▸ Problem to work on: Only those lines in the data below from the line containing "The height and width of the screenshot is (514, 1080)." through the line containing "Click Apply now for SBI Credit Card offer", both included, should be restated word for word.

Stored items
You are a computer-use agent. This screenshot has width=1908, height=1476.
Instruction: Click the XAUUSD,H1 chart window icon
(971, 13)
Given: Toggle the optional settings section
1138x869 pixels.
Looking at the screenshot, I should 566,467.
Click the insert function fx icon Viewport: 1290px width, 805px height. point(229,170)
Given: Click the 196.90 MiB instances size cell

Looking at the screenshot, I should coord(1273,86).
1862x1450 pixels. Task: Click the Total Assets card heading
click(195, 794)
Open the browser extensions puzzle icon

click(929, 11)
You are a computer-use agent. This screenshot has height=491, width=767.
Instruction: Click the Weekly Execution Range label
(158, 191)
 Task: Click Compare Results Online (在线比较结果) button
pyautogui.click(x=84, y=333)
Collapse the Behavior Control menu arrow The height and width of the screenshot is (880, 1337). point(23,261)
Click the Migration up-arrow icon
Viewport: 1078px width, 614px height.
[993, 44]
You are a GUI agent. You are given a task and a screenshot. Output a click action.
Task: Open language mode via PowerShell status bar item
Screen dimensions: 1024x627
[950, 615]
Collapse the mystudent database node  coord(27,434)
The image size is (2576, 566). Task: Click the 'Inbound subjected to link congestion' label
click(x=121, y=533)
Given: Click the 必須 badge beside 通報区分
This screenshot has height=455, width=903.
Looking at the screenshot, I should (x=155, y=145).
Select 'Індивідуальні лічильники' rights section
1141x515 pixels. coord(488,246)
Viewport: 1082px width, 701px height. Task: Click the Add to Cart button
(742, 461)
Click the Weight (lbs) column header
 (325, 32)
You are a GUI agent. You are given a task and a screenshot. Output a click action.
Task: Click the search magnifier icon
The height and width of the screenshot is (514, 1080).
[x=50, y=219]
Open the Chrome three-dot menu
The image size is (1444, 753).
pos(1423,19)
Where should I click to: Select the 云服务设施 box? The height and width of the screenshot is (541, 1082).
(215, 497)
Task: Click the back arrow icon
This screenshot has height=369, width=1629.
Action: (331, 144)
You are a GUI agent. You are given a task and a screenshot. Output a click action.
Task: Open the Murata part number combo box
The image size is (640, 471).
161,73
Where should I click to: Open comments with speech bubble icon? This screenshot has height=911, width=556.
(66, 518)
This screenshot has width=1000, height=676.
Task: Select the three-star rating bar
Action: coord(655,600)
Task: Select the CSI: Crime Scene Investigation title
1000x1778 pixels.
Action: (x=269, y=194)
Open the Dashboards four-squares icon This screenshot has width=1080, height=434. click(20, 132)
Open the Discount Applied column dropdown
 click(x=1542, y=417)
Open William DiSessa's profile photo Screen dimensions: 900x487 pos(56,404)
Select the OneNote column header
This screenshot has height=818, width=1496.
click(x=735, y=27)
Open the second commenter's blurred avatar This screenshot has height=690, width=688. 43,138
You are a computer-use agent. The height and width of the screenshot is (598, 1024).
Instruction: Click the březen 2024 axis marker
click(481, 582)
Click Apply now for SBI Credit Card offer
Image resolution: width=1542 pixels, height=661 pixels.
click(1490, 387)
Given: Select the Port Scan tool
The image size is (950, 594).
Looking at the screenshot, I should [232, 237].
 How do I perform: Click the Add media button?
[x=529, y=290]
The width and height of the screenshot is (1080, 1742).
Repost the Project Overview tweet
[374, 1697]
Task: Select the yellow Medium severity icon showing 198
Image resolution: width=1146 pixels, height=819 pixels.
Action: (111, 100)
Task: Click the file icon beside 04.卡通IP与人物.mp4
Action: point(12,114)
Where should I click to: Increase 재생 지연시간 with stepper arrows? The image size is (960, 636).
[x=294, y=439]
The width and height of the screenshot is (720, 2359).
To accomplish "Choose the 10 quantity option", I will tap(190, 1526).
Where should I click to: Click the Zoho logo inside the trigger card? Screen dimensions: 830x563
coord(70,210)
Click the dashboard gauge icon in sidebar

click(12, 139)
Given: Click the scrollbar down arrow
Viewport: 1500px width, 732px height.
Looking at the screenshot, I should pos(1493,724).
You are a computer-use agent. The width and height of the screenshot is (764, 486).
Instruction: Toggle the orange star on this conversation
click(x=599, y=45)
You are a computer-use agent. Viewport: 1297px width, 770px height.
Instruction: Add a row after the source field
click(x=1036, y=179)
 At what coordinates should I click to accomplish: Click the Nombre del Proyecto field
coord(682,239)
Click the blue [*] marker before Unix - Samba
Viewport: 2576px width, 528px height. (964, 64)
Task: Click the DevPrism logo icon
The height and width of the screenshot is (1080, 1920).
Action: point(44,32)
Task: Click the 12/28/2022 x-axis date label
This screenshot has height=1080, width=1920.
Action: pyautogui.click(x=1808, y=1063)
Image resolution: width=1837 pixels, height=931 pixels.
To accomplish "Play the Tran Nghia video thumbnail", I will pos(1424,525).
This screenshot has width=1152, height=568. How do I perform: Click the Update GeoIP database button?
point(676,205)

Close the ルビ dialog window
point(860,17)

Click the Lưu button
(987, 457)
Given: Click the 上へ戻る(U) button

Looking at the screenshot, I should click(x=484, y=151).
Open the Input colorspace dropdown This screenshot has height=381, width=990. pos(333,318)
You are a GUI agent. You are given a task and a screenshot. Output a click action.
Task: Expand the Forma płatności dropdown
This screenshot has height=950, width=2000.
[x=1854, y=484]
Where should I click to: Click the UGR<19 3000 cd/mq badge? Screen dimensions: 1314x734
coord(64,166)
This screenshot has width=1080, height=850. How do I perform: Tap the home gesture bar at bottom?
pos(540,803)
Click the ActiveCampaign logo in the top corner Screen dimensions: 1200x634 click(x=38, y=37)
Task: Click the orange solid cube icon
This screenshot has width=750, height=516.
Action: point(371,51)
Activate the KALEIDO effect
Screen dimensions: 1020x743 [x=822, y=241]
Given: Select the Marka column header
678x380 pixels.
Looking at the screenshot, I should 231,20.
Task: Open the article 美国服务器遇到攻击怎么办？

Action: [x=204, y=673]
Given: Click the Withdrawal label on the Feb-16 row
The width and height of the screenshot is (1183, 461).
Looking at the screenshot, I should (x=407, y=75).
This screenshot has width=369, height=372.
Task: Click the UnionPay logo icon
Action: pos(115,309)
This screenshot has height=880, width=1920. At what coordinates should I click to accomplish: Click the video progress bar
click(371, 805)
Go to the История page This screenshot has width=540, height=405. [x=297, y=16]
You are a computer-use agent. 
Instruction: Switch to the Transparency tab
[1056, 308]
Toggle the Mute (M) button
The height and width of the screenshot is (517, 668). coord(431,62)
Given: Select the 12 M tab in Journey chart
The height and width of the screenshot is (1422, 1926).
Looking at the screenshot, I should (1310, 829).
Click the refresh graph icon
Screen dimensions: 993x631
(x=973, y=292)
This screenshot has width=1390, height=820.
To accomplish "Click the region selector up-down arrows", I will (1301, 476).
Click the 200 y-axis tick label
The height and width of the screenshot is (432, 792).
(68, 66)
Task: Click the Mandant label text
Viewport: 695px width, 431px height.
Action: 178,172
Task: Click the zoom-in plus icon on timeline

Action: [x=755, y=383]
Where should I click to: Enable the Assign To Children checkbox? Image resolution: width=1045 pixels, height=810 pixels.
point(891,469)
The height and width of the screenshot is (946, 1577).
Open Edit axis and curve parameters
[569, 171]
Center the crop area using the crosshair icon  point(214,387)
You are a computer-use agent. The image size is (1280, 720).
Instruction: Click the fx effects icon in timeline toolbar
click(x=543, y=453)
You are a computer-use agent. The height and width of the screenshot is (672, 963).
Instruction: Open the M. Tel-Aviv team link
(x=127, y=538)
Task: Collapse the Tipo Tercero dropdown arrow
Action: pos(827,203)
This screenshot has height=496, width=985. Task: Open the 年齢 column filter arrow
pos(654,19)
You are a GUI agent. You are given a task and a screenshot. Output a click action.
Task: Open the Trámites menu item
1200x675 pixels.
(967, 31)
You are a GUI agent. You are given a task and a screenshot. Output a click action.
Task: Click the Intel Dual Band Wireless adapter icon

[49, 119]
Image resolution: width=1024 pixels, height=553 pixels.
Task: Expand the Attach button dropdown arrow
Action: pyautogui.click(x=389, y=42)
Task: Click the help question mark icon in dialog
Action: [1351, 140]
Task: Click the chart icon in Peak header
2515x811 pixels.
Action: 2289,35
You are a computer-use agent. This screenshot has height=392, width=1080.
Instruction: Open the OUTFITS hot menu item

▸ Problem solution:
The height and width of the screenshot is (514, 1080).
[x=50, y=219]
Open the Chrome three-dot menu
The image size is (1444, 753).
pos(1423,19)
Where should I click to: Select the 云服务设施 box? The height and width of the screenshot is (541, 1082).
(215, 497)
Task: Click the back arrow icon
This screenshot has height=369, width=1629.
Action: (331, 144)
You are a GUI agent. You are given a task and a screenshot. Output a click action.
Task: Open the Murata part number combo box
The image size is (640, 471).
161,73
Where should I click to: Open comments with speech bubble icon? This screenshot has height=911, width=556.
(66, 518)
This screenshot has width=1000, height=676.
Task: Select the three-star rating bar
Action: coord(655,600)
Task: Select the CSI: Crime Scene Investigation title
1000x1778 pixels.
Action: (x=269, y=194)
Open the Dashboards four-squares icon This screenshot has width=1080, height=434. click(20, 132)
Open the Discount Applied column dropdown
 click(x=1542, y=417)
Open William DiSessa's profile photo Screen dimensions: 900x487 pos(56,404)
Select the OneNote column header
This screenshot has height=818, width=1496.
click(x=735, y=27)
Open the second commenter's blurred avatar This screenshot has height=690, width=688. 43,138
You are a computer-use agent. The height and width of the screenshot is (598, 1024).
Instruction: Click the březen 2024 axis marker
click(481, 582)
Click Apply now for SBI Credit Card offer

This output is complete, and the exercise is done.